Dan Schlapbach’s Another Time exhibit displays photographs, showing pictures that continuously challenge the perceived notions of what they are. They bring movement to static perceptions, malleability to fixed ideas. The works are finished, but in progress: They revel in paradoxes.
Though they exist within their own time and universe, the pictures themselves seem timeless; this is by design. Schlapbach, a professor in Loyola’s Fine Arts department, utilizes relievo ambrotypes combined with digital images to create temporal nowheres, works free from any dating but their own. The creations host a series of characters such as Rapunzel, Baba Yaga and many from old fairy tales and folklore. In telling these stories to his daughter, he was surprised by the depths of their darkness, something that’s often lost in their adaptation.”There’s a foundation to them that’s not just simply a story, but a basis behind that story, a construct that’s trying to explain difficulties of life,” Schlapbach said.
The lessons from these stories, then, are not to meant to be hidden, but embraced, brought forward and contemporized. There is still much to learn from them, as the darkness is inevitable, but not dooming.

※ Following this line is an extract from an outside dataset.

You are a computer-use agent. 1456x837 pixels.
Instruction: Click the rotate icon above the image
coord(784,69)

In seeing his daughter play with these fairytales and other stories, Schlapbach became fascinated by the way a child mixes many fictions to make one, uniquely of its own kind, while still honoring the sources. He sought to emulate that with Another Time approaching many existing works with the same inclusive imagination. Anything works. One piece entitled “The Colony” features a backdrop used from an old science textbook, displaying a village from medieval folklore set against a moonscape. By decontextualizing the objects, Schlapbach lapses into this surrealism, influenced by artists such as Joseph Cornell and John Heartfield. The presence of the ordinary seamlessly within the extraordinary inspires a double-take amongst those who view it.
With the collodion process behind the ambrotypes, light-sensitive chemicals are used on wet plate to capture the images with the camera. The fragile process dries quickly, necessitating careful precision and planning in a short amount of time. It can lead to mistakes, but for Schlapbach, the volatility is exciting in a way that digital creation couldn’t ever be, “There’s something to the preciousness of them, that they are truly unique.” Each one of the pieces is impossible to duplicate through the same technique.

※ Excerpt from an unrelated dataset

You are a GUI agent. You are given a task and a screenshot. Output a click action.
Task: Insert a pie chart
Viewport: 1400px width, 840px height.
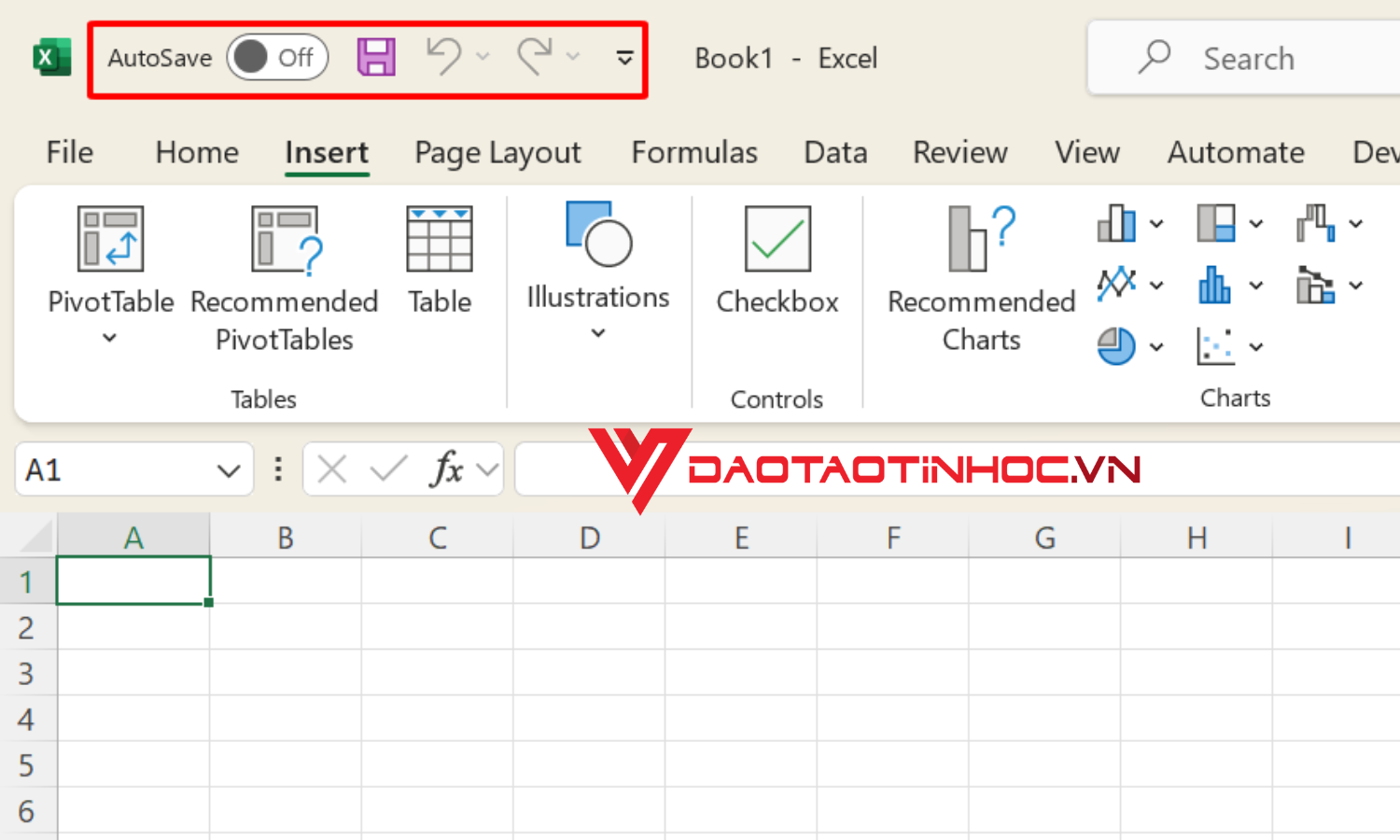coord(1117,345)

The same effect could have been achieved with modern camera equipment and editing, but it would not have had the same elusive essence. The fragility of the process can be serendipitous, admitting many natural blemishes and artifacts that could not have been achieved through contemporary digital manipulation. The flaws give them life and, paradoxically, a certain kind of realism despite their dreamy look. The result is a disorienting marriage of means, but one that works within its own world: Analog and digital, old and new, fantasy and reality. The two poles are constantly coalescing. Familiar shapes and characters are removed from their worlds and placed into another, the lifeless pictures on the wall become visions of another place, another time.
The exhibit runs through Feb. 8 at the Julio Fine Arts Gallery in the Student Center. Schlapbach plans to continue exploring his vision with continued experimentation through the format he has established.